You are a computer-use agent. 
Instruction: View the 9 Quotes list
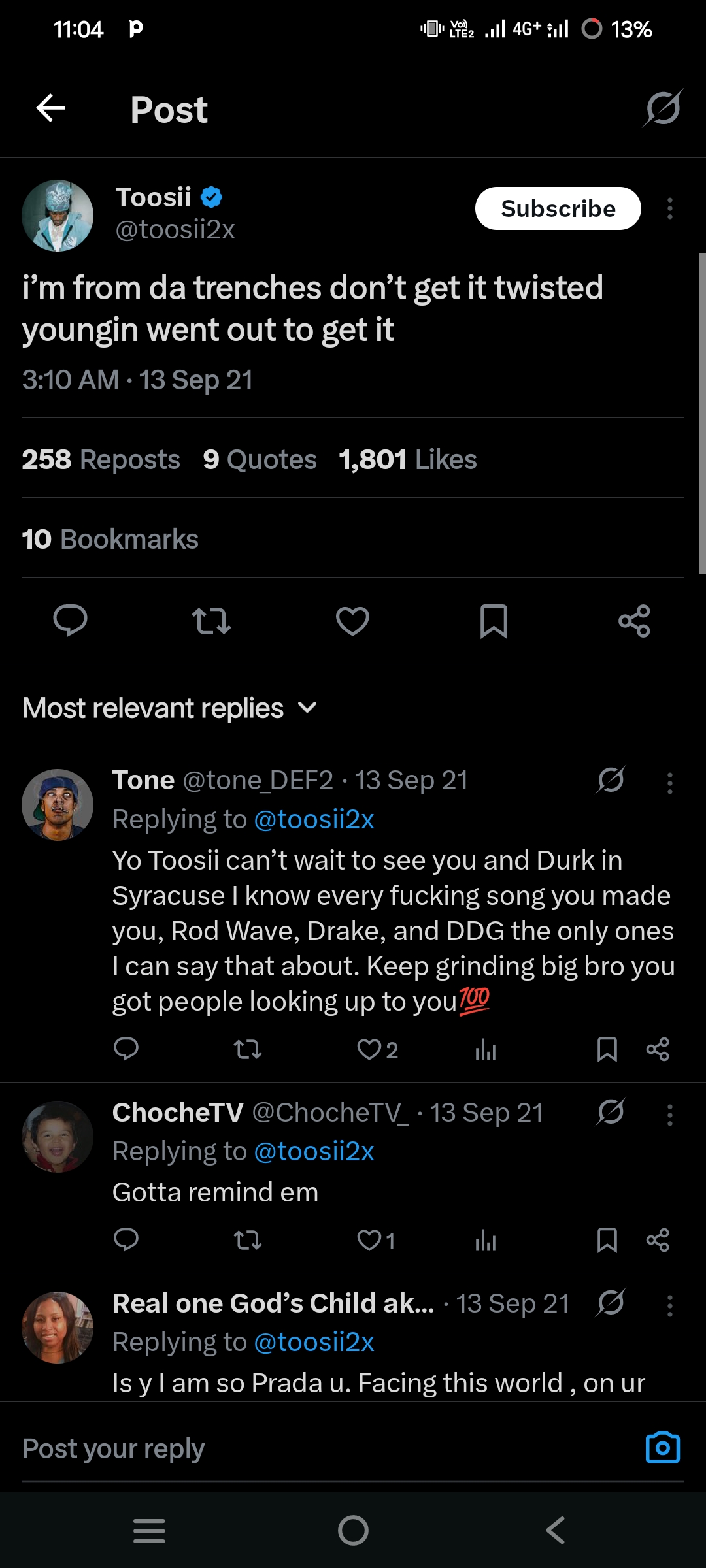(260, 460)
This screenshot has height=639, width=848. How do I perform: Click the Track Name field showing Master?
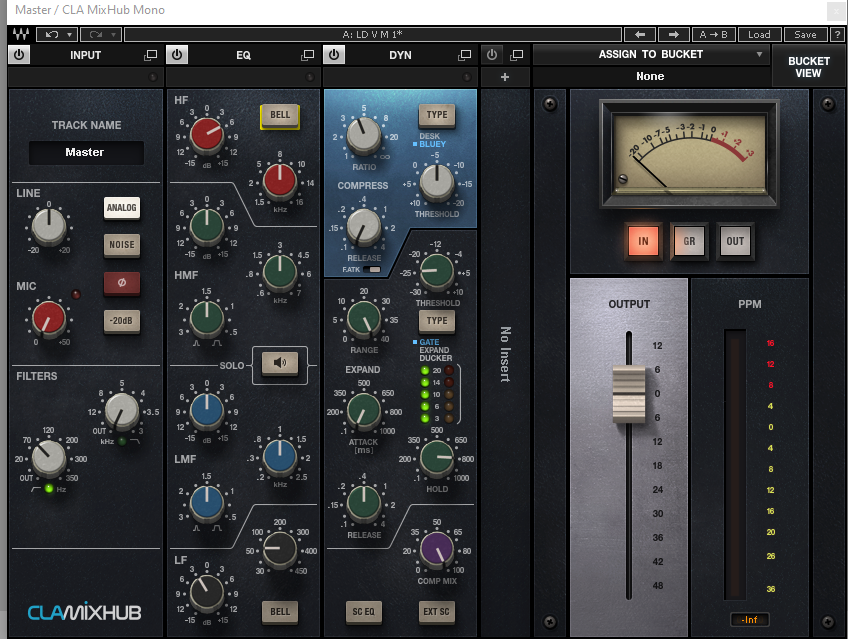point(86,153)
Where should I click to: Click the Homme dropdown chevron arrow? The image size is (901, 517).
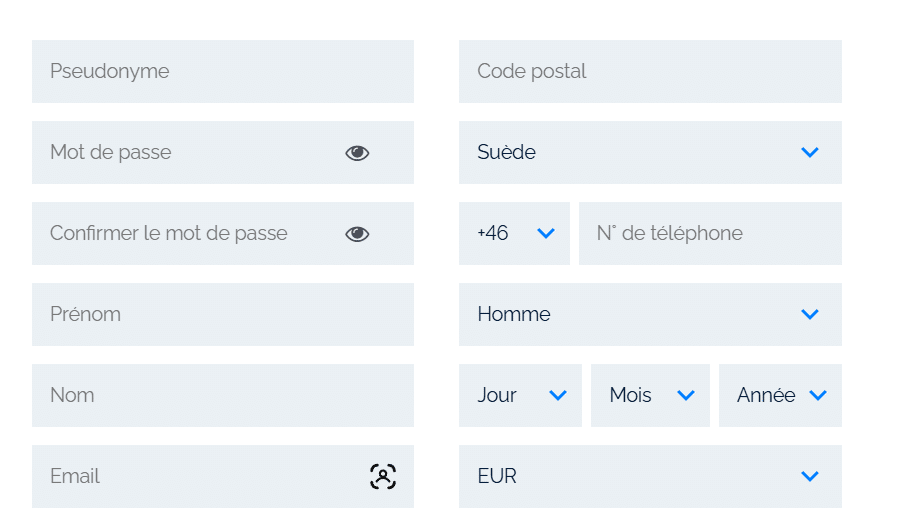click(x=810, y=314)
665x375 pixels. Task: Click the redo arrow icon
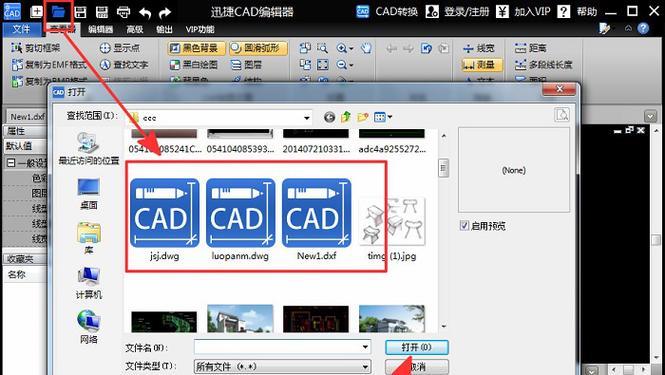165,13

..........

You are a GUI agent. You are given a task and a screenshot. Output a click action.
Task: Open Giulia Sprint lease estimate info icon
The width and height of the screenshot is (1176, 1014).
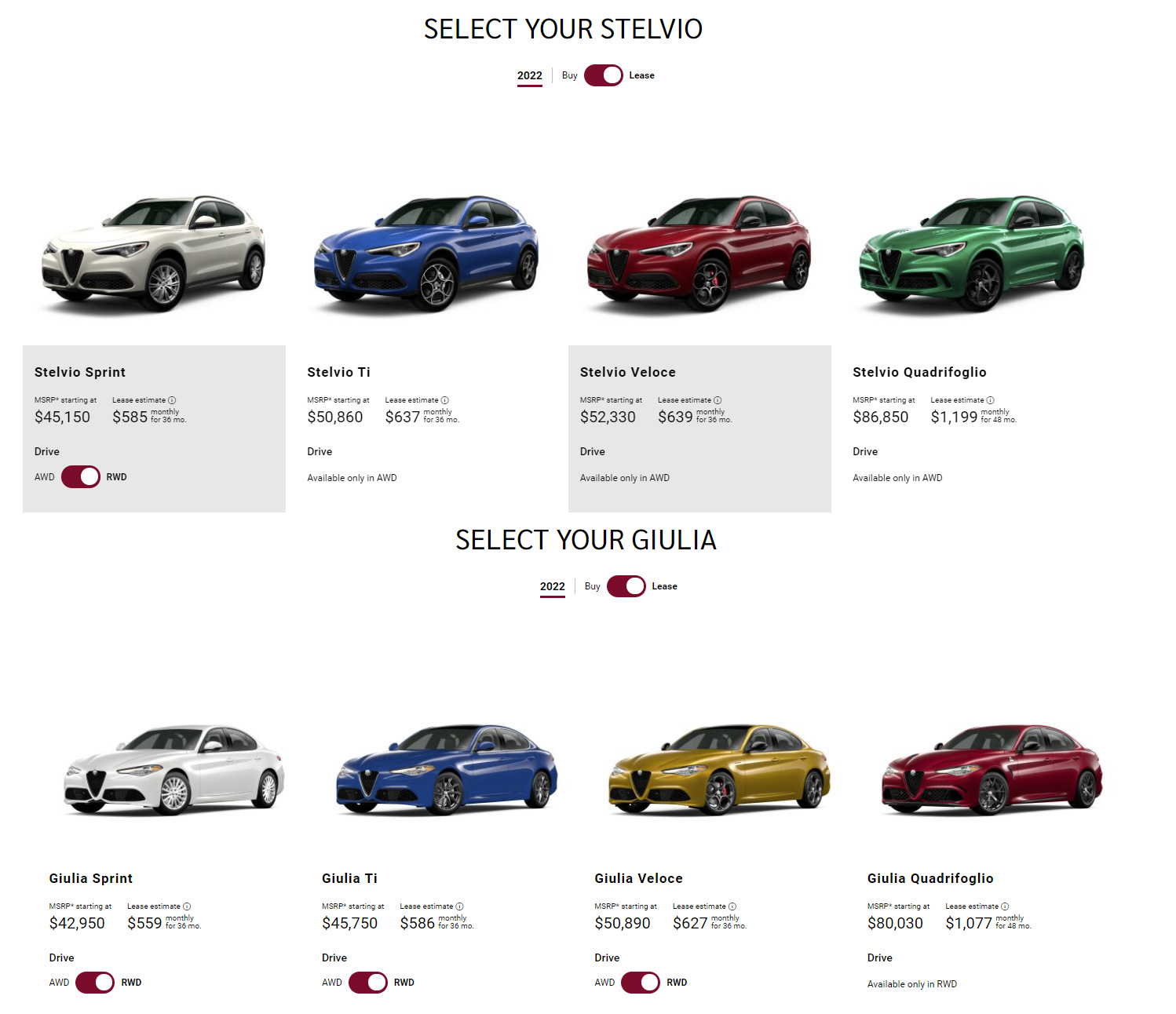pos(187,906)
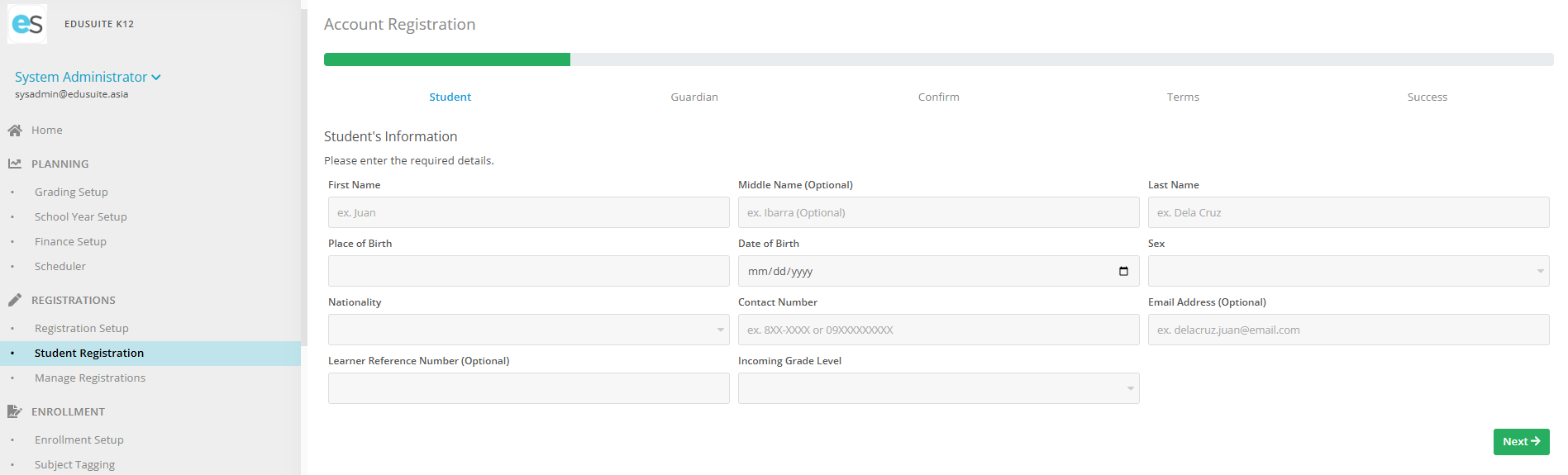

..........

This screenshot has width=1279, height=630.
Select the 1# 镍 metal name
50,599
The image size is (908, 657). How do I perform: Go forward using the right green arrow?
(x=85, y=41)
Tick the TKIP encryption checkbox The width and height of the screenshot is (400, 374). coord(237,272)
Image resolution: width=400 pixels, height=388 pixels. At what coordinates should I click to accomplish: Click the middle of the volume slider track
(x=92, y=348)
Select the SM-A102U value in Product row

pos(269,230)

..........

Pull out each line of the records holding the string "agent".

TASK OUTPUT:
You are a computer-use agent. 
You are a GUI agent. You are given a task and a screenshot. Output a click action.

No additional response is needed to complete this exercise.